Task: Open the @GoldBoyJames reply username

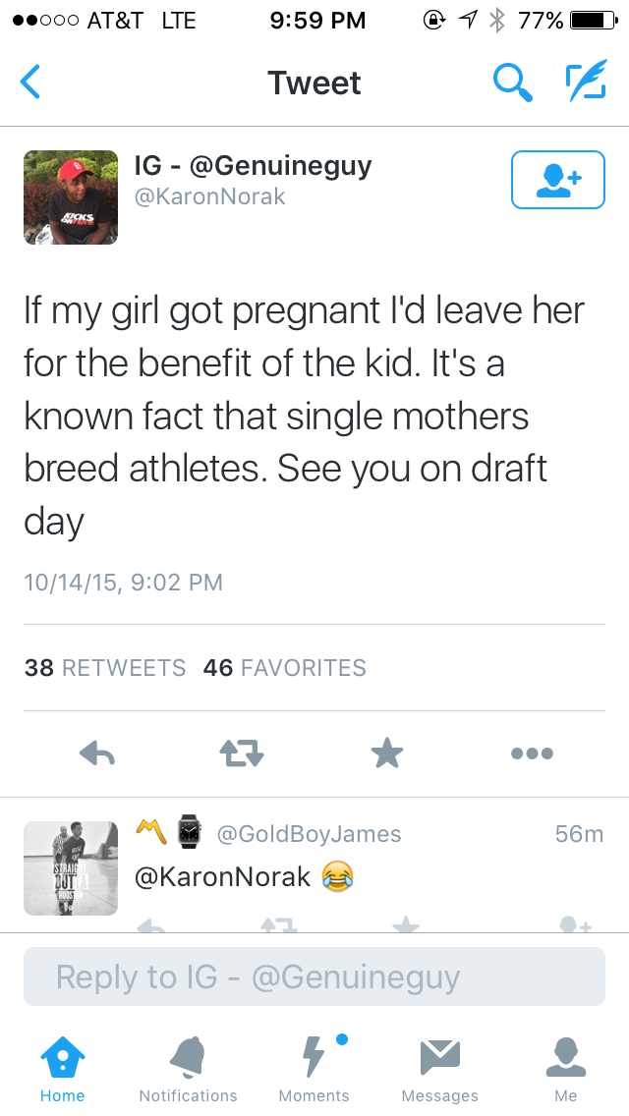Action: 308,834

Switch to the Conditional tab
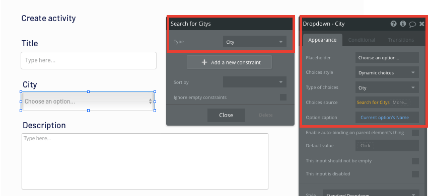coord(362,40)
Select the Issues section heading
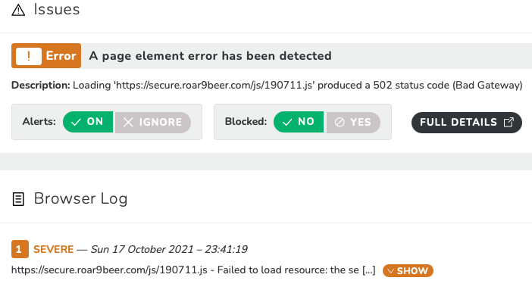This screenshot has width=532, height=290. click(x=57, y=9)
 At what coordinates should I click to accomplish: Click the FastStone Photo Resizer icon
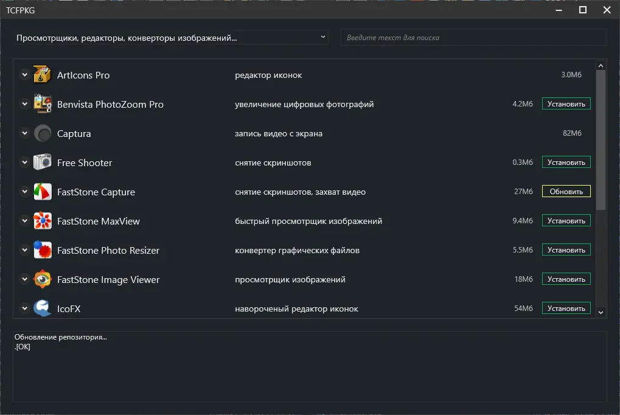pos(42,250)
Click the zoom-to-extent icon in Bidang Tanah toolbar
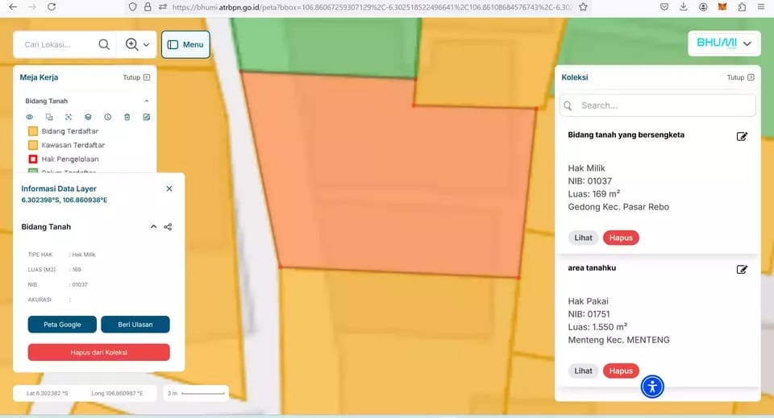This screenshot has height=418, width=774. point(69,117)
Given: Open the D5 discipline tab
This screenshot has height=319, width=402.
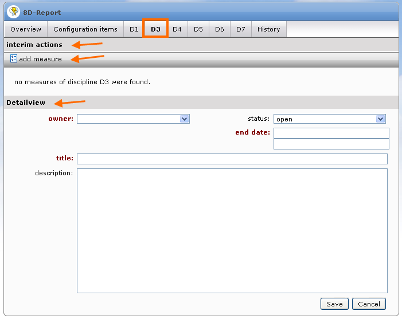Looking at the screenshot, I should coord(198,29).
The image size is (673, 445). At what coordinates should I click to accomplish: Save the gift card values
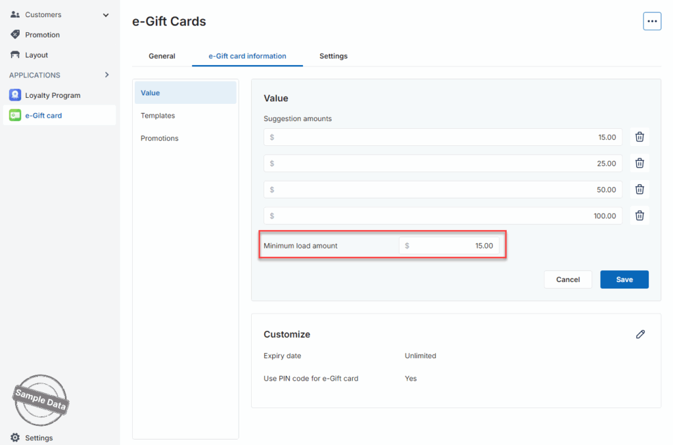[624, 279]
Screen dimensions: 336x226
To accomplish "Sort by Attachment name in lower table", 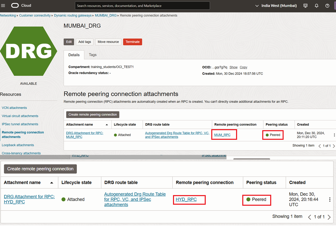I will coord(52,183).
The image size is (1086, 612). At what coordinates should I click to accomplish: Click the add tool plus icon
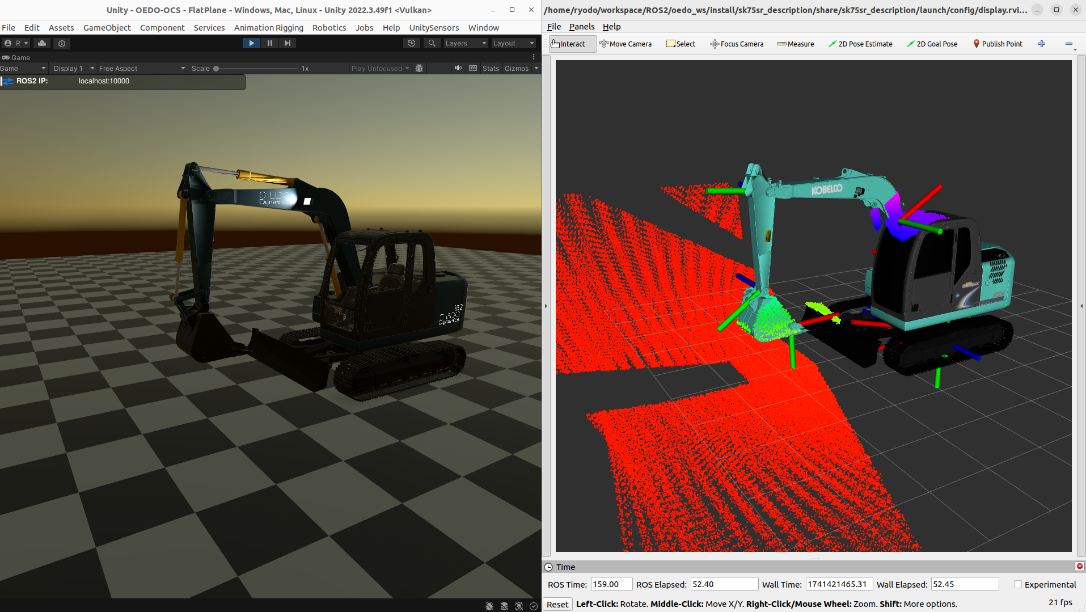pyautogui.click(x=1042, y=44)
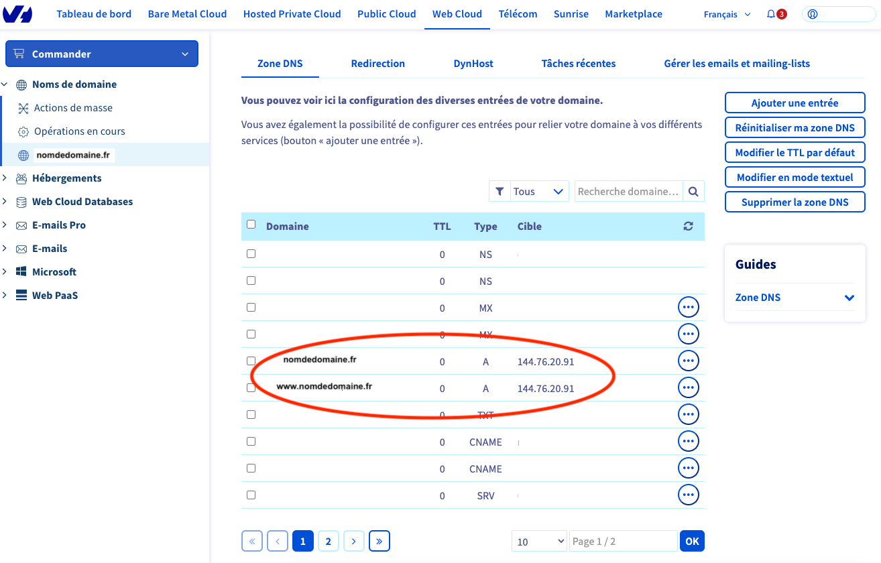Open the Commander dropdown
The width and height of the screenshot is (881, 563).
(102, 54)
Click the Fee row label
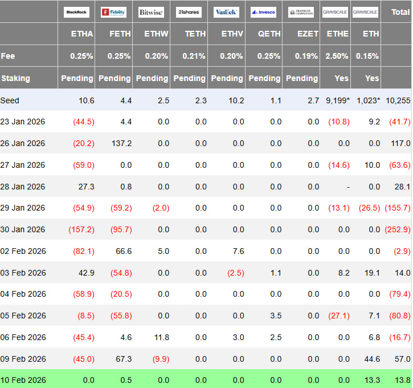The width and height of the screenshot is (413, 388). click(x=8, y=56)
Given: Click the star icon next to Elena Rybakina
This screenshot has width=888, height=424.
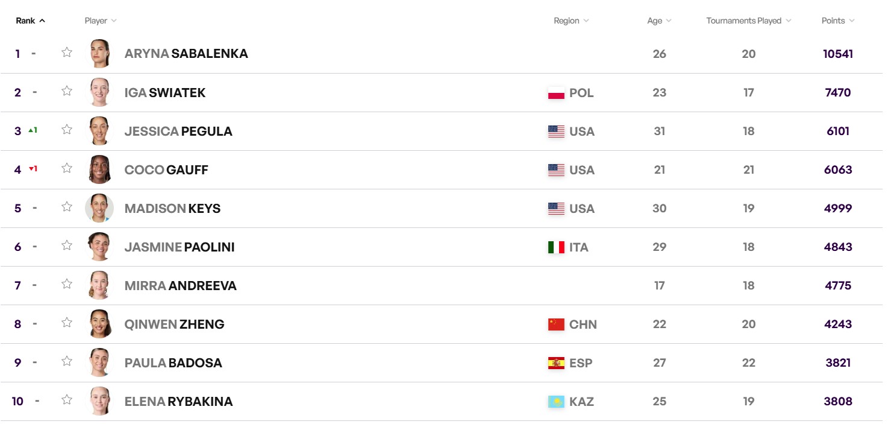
= = = =
I would like an exact copy of the lines from the one holding "Given: Click the" through the last line of the entries above, with the pictures left out.

Final answer:
Given: Click the star icon next to Elena Rybakina
This screenshot has width=888, height=424.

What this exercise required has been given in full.